Sejumlah pedagang mengaku hingga kini omzet penjualan masih jauh dari harapan. Kondisi itu membuat sebagian besar dari mereka hanya mampu memenuhi kebutuhan sehari-hari dari hasil berdagang.
Salah seorang pedagang, Hariati mengatakan, dirinya mulai menempati kios baru sejak awal Maret 2026. Namun, setelah beberapa bulan beroperasi, peningkatan jumlah pembeli belum juga dirasakan.
“Bangunannya memang sudah bagus, tapi kalau pembelinya belum kembali ramai, kami tetap sulit bertahan. Yang kami harapkan sekarang bukan hanya pasar yang megah, tetapi juga ada langkah nyata agar masyarakat mau datang dan berbelanja,” ungkapnya.

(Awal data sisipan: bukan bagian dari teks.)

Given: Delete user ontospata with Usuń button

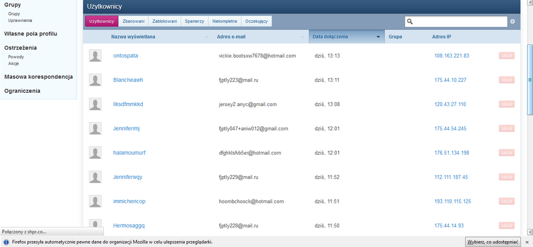Looking at the screenshot, I should coord(506,55).
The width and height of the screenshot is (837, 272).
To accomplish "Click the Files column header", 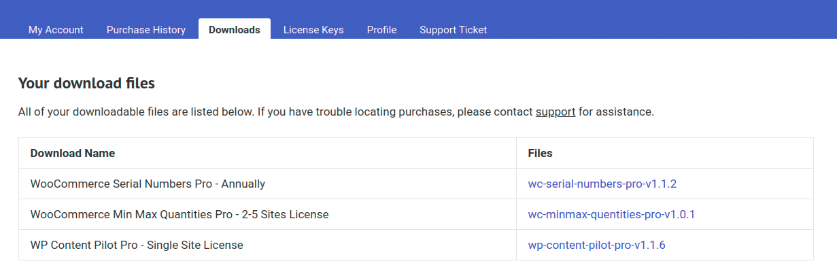I will (x=541, y=153).
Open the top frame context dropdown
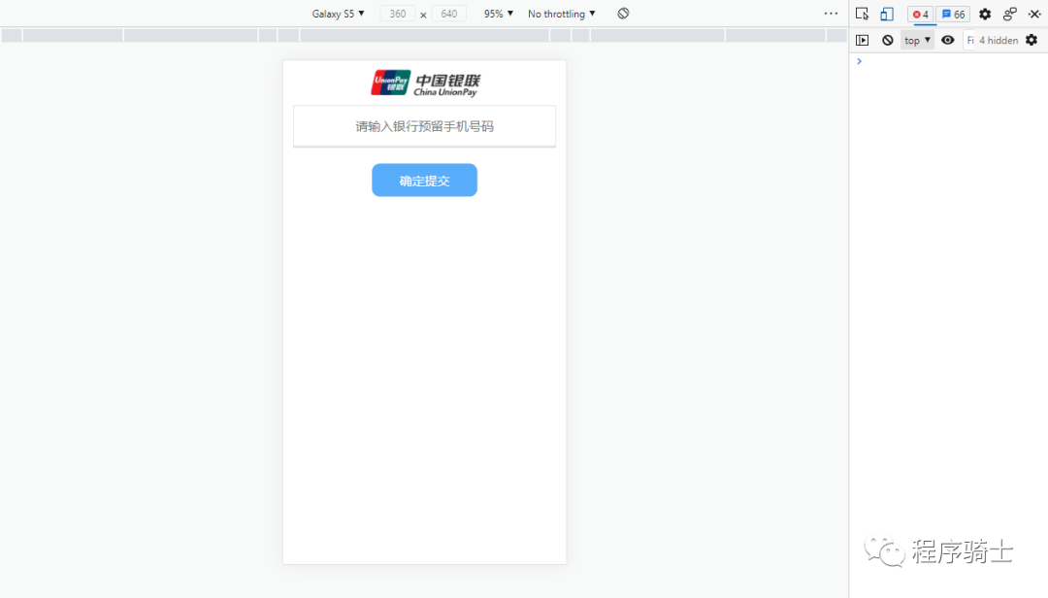Image resolution: width=1048 pixels, height=598 pixels. pyautogui.click(x=916, y=40)
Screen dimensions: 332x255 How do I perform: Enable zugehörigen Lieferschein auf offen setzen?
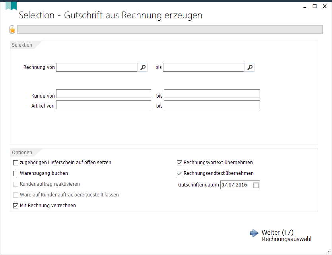(16, 163)
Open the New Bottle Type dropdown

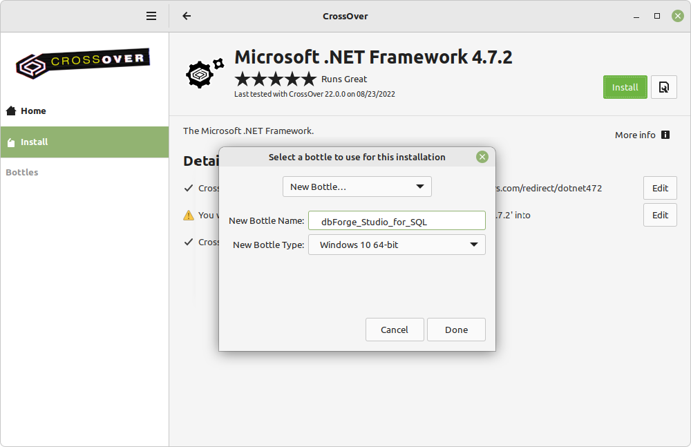[397, 245]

Menurut Hariati, kondisi tersebut menunjukkan revitalisasi fisik saja belum cukup untuk menghidupkan kembali aktivitas perdagangan. Ia berharap pemerintah turut menyiapkan program yang dapat meningkatkan kunjungan masyarakat ke Pasar Pagi.

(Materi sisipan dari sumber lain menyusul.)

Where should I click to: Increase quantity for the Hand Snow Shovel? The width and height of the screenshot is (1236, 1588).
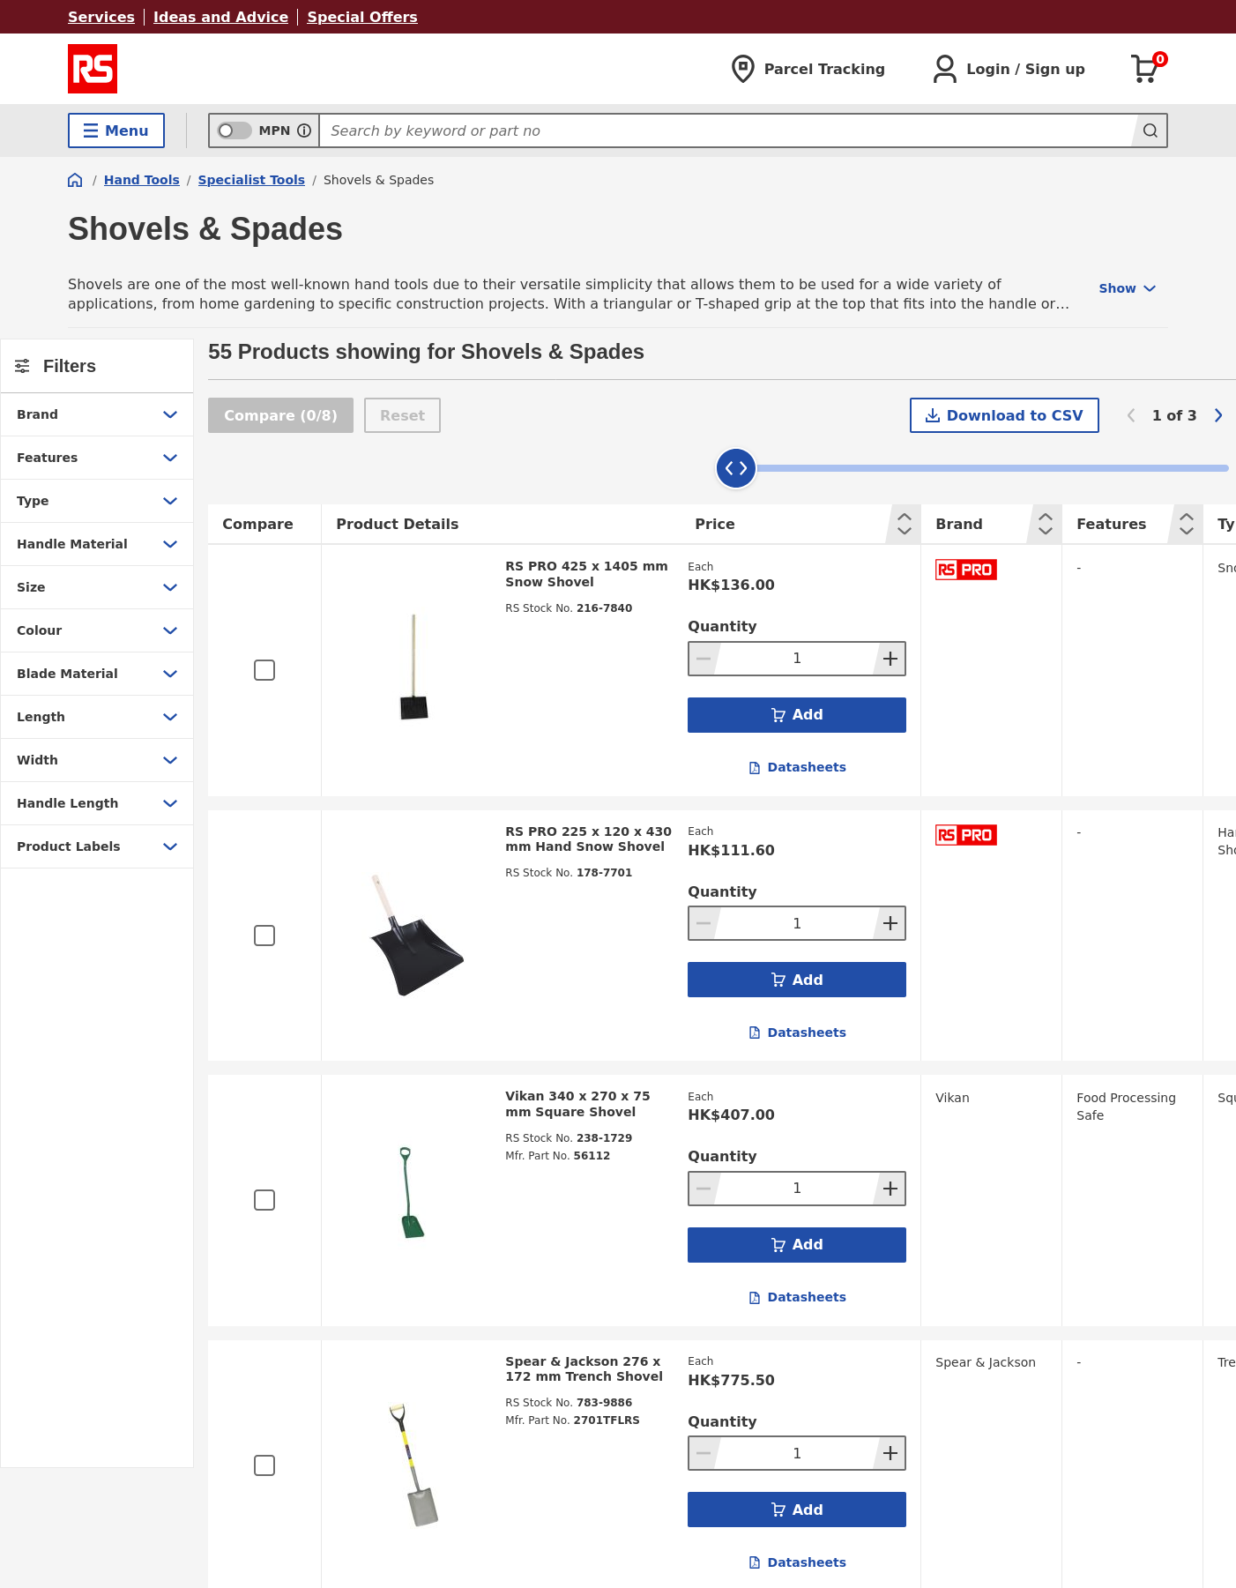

Selain itu, ia menilai pemerataan arus pengunjung juga perlu menjadi perhatian. Selama ini, transaksi lebih banyak terjadi di kios bagian depan, sedangkan pedagang yang berada di area tengah hingga belakang kerap tidak memperoleh pembeli dalam waktu yang lama.
“Kalau hanya kios di depan yang ramai, pedagang di bagian tengah dan belakang tetap tidak merasakan dampaknya. Kami berharap ada strategi supaya pengunjung mau masuk ke seluruh area pasar,” tuturnya.
Keluhan serupa disampaikan pedagang lainnya, Asma. Menurutnya, suasana Pasar Pagi saat ini masih jauh berbeda dibandingkan sebelum direvitalisasi, ketika aktivitas jual beli berlangsung lebih ramai.
“Revitalisasi ini tentu kami syukuri, tetapi yang lebih penting bagaimana pasar kembali hidup. Kalau pembeli tetap sepi, pendapatan kami juga tidak akan berubah,” ujarnya.
Para pedagang berharap pemerintah tidak berhenti pada pembangunan infrastruktur semata. Mereka mendorong adanya langkah lanjutan, seperti promosi, penyelenggaraan kegiatan yang mampu menarik masyarakat, hingga evaluasi pengelolaan dan akses di dalam pasar agar seluruh kios memperoleh kesempatan yang sama untuk mendapatkan pembeli.